Here are some guidelines for getting the most out of your chicken and turkey purchases at the supermarket.

In an impressive statistic, it is reported that North Americans now consume nearly 100 pounds of poultry per capita annually. And with good reason: chicken and turkey—both white and dark meat—are good sources of protein, low in fat and calories, particularly sans skin and unbreaded. But simple succulence, economy and sheer versatility are the fundamental reasons why poultry is so well loved.

 

Turkey

A turkey tenderloin is an all-white piece that comes from the rib side of the breast. Tenderloins typically weigh between 7 and 14 ounces each. Try it grilled or roasted. Check the label carefully to avoid those that have been “enhanced” with an added sodium solution—they’re higher in sodium than those without added solution.

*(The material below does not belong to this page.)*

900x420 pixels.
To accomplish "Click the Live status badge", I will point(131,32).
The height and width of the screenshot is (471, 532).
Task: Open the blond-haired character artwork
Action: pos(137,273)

Ground turkey is a mild-flavored alternative to ground beef. Opt for 93%-lean, made from light and dark meat, and 99%-lean, made from turkey breast only. We prefer 93%-lean because it’s juicier and more flavorful. If you use 99%-lean ground turkey, you’ll save 30 calories, 51⁄2 grams total fat, 2 grams saturated fat and 20 milligrams cholesterol per serving.

Turkey cutlets and scallopini are thin, quick-cooking cuts of turkey breast. Scallopini are usually thinner than cutlets, though one brand’s cutlets can be as thin as another brand’s scallopini. Quickly sauté them and top with a pan sauce or make them into a sandwich topped with sautéed spinach, prepared marinara and melted part-skim mozzarella.

Hot and sweet Italian turkey sausage links can be found with other poultry products in most supermarkets. Both are normally seasoned with garlic and anise or fennel seed, but the hot version has an added kick from hot red peppers. If you have leftover links, wrap them in foil and freeze in an airtight container for up to 3 months. Defrost in the refrigerator overnight.